Wrist Stretches

External Rotation Wrist Stretch

  • Perform 10 slow repetitions

  • Go slow and be patient with your stretching

  • Feel your palm connecting with the earth as you lean back

  • This exercise stretches the muscles and connective tissue involved with grip strength.

Wrist Extension Stretch​

  • Perform 10 slow repetitions

  • Go slow and be patient with your stretching

  • Feel the back of your hand connecting with the earth as you lean back

  • Try to keep your elbows straight

  • Explore the rotation of your elbows as you perform the stretch

  • This exercise stretches the muscles and connective tissue involved with wrist extension

Wrist Flexion Stretch​

  • Perform 10 slow repetitions

  • Go slow and be patient with your stretching

  • Feel your palm connecting with the earth as you lean forward

  • Try to keep your elbows straight

  • Explore the rotation of your elbows as you perform the stretch

  • This stretches the muscles and connective tissue involved with grip strength

Internal Rotation Wrist Stretch

  • Perform 10 slow repetitions

  • Go slow and be patient with your stretching

  • Try to keep your elbows near straight

  • Explore the rotation of your elbows as you perform the stretch

  • This stretch is awkward in nature as the natural movement of the shoulder is tight and restricted on many people.

  • Be patient over time as you slowly open the arms and wrists with this stretch.

Kneeling Wrist Walk

  • Build up to 5 rounds of 5 reps

  • Go slow and be patient with your stretching

  • Bend the wrists one at a time so that the back of the hand and wrist are flush with the floor.

  • The slower the tempo the more productive the stretch.

  • If necessary, at first you may decrease the intensity of this stretch by performing at the wall.

  • Do not let the elbows to bend, concentrate solely on full extension through each wrist.

Kneeling First Knuckle Walk

  • Build up to 5 rounds of 5 reps

    Go slow and be patient with your stretching

  • The goal is to bend the first knuckles a full 90 degrees.

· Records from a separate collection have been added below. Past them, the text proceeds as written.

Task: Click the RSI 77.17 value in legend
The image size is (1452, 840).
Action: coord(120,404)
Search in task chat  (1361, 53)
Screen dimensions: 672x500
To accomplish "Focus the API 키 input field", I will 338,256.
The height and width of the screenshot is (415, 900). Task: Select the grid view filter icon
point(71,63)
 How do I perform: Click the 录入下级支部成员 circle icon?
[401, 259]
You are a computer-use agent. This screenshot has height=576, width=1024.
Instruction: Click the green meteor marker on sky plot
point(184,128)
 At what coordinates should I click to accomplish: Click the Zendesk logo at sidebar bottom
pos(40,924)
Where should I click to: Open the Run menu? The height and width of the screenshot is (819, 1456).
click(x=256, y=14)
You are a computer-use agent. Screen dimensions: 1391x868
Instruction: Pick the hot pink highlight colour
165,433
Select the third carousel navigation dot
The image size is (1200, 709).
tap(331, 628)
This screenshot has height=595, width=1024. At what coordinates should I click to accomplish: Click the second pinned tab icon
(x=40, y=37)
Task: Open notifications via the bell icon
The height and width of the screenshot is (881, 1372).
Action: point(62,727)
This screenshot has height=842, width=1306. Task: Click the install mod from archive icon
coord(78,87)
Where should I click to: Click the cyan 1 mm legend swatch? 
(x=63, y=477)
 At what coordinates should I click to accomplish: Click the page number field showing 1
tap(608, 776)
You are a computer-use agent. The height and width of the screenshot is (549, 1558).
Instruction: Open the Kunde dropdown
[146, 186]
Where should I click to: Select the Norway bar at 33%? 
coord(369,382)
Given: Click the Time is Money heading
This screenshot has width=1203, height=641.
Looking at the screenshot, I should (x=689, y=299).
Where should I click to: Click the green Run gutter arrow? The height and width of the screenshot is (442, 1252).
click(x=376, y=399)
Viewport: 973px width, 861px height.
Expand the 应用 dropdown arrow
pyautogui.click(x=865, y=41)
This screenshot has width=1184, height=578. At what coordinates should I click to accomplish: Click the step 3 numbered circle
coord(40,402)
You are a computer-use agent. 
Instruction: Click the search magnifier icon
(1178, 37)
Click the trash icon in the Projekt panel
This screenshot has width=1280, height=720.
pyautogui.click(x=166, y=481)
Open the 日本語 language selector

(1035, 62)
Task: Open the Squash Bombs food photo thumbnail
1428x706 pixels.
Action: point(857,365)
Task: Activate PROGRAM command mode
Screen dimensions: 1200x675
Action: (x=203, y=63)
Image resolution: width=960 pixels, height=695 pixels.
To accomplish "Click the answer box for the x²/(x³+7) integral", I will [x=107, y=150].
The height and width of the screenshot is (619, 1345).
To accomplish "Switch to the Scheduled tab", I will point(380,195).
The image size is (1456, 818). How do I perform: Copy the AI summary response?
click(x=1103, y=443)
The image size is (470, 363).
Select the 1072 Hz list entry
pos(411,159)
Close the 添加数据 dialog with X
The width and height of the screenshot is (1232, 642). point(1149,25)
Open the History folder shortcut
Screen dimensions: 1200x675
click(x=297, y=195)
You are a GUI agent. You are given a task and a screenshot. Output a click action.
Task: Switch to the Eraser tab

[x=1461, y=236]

  • Often times due to too much desk work, the fingers and hence the wrists get too tight without our even noticing.

  • Take advantage of the extra support provided by going one hand at a time to really focus on stretching the fingers.

  • Keep the fingers flat on the floor as the knuckles are bending.

  • Let the palms go flat at the bottom of each repetition.

Kneeling Wrist Rock Walk

  • Build up to 5 rounds of 5 reps

    Go slow and be patient with your stretching

  • Although the ROM is relatively limited, these are a potent exercise as this area of the wrist receives little conditioning.

  • The wrist bending to the front while turned sideways is called "ulnar deviation".

  • The wrist bending to the rear while turned sideways is called "radial deviation".

Kneeling Fingertip Walk

  • Build up to 5 rounds of 5 reps

    Go slow and be patient with your stretching

  • our fingers may be bending in all directions on your first attempt at these; they will straighten as strength improves.

  • Smoothly transition from one hand to the other; extending and flexing the fingers strongly.

  • Leaning to one side will reduce the intensity of this exercise, but do not lean more than needed.

  • Completely extend the knuckles at the top of each repetition; there should be no bend in the fingers.

  • The fingers should be neither arched nor piked; but rather perfectly straight.